→ Exercise instructions
Copy the records exactly, every one of them.
(Dataset records Opens)
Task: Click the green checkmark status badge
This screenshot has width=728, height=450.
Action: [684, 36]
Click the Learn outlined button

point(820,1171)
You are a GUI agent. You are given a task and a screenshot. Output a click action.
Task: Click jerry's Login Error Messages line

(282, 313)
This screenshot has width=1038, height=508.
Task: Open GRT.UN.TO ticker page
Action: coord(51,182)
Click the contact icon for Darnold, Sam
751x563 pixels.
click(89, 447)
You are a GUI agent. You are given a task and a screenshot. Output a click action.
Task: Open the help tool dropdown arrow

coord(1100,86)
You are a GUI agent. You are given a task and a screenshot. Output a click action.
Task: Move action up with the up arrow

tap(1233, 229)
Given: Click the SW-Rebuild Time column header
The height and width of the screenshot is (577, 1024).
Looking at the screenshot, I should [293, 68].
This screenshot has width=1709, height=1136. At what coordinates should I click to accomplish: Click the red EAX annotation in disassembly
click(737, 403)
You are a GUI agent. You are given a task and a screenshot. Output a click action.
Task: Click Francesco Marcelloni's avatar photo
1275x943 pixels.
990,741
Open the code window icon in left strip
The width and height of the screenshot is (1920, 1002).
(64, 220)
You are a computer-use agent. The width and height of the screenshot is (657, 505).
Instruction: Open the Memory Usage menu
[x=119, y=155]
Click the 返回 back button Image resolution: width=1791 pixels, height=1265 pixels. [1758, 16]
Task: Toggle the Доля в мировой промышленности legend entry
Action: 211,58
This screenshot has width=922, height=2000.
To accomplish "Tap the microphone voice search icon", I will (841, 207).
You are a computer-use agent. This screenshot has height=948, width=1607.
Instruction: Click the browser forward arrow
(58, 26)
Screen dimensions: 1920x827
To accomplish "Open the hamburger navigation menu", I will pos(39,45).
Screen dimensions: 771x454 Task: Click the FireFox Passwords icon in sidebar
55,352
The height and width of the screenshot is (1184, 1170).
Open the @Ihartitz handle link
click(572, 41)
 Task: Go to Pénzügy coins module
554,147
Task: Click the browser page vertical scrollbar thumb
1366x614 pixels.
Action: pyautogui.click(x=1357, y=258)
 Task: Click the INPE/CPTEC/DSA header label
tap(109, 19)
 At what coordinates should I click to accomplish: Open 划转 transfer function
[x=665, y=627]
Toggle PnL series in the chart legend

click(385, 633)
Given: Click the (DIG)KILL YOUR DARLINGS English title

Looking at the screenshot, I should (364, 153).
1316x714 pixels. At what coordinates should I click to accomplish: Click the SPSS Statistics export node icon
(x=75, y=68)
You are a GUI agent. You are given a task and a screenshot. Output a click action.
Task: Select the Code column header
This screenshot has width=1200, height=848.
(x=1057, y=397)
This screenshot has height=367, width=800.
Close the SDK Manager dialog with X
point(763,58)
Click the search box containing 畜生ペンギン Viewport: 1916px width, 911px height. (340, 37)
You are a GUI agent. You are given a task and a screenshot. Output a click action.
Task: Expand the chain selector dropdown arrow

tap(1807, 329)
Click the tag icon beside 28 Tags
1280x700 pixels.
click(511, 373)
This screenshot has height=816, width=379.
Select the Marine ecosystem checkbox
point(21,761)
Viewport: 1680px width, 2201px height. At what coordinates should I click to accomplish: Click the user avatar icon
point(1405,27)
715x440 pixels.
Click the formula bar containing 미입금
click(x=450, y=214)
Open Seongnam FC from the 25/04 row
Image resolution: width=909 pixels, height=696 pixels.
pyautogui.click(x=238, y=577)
(Dataset records Closes)
→ Result of this exercise
Task: Click the green checkmark status badge
This screenshot has width=728, height=450.
Action: [684, 36]
Click the Learn outlined button

point(820,1171)
You are a GUI agent. You are given a task and a screenshot. Output a click action.
Task: Click jerry's Login Error Messages line

(282, 313)
This screenshot has width=1038, height=508.
Task: Open GRT.UN.TO ticker page
Action: coord(51,182)
Click the contact icon for Darnold, Sam
751x563 pixels.
click(89, 447)
You are a GUI agent. You are given a task and a screenshot. Output a click action.
Task: Open the help tool dropdown arrow

coord(1100,86)
You are a GUI agent. You are given a task and a screenshot. Output a click action.
Task: Move action up with the up arrow

tap(1233, 229)
Given: Click the SW-Rebuild Time column header
The height and width of the screenshot is (577, 1024).
Looking at the screenshot, I should [293, 68].
This screenshot has width=1709, height=1136. At what coordinates should I click to accomplish: Click the red EAX annotation in disassembly
click(737, 403)
You are a GUI agent. You are given a task and a screenshot. Output a click action.
Task: Click Francesco Marcelloni's avatar photo
1275x943 pixels.
990,741
Open the code window icon in left strip
The width and height of the screenshot is (1920, 1002).
(64, 220)
You are a computer-use agent. The width and height of the screenshot is (657, 505).
Instruction: Open the Memory Usage menu
[x=119, y=155]
Click the 返回 back button Image resolution: width=1791 pixels, height=1265 pixels. [1758, 16]
Task: Toggle the Доля в мировой промышленности legend entry
Action: 211,58
This screenshot has width=922, height=2000.
To accomplish "Tap the microphone voice search icon", I will (841, 207).
You are a computer-use agent. This screenshot has height=948, width=1607.
Instruction: Click the browser forward arrow
(58, 26)
Screen dimensions: 1920x827
To accomplish "Open the hamburger navigation menu", I will pos(39,45).
Screen dimensions: 771x454 Task: Click the FireFox Passwords icon in sidebar
55,352
The height and width of the screenshot is (1184, 1170).
Open the @Ihartitz handle link
click(572, 41)
 Task: Go to Pénzügy coins module
554,147
Task: Click the browser page vertical scrollbar thumb
1366x614 pixels.
Action: pyautogui.click(x=1357, y=258)
 Task: Click the INPE/CPTEC/DSA header label
tap(109, 19)
 At what coordinates should I click to accomplish: Open 划转 transfer function
[x=665, y=627]
Toggle PnL series in the chart legend

click(385, 633)
Given: Click the (DIG)KILL YOUR DARLINGS English title

Looking at the screenshot, I should (364, 153).
1316x714 pixels. At what coordinates should I click to accomplish: Click the SPSS Statistics export node icon
(x=75, y=68)
You are a GUI agent. You are given a task and a screenshot. Output a click action.
Task: Select the Code column header
This screenshot has width=1200, height=848.
(x=1057, y=397)
This screenshot has height=367, width=800.
Close the SDK Manager dialog with X
point(763,58)
Click the search box containing 畜生ペンギン Viewport: 1916px width, 911px height. (340, 37)
You are a GUI agent. You are given a task and a screenshot. Output a click action.
Task: Expand the chain selector dropdown arrow

tap(1807, 329)
Click the tag icon beside 28 Tags
1280x700 pixels.
click(511, 373)
This screenshot has height=816, width=379.
Select the Marine ecosystem checkbox
point(21,761)
Viewport: 1680px width, 2201px height. At what coordinates should I click to accomplish: Click the user avatar icon
point(1405,27)
715x440 pixels.
Click the formula bar containing 미입금
click(x=450, y=214)
Open Seongnam FC from the 25/04 row
Image resolution: width=909 pixels, height=696 pixels.
pyautogui.click(x=238, y=577)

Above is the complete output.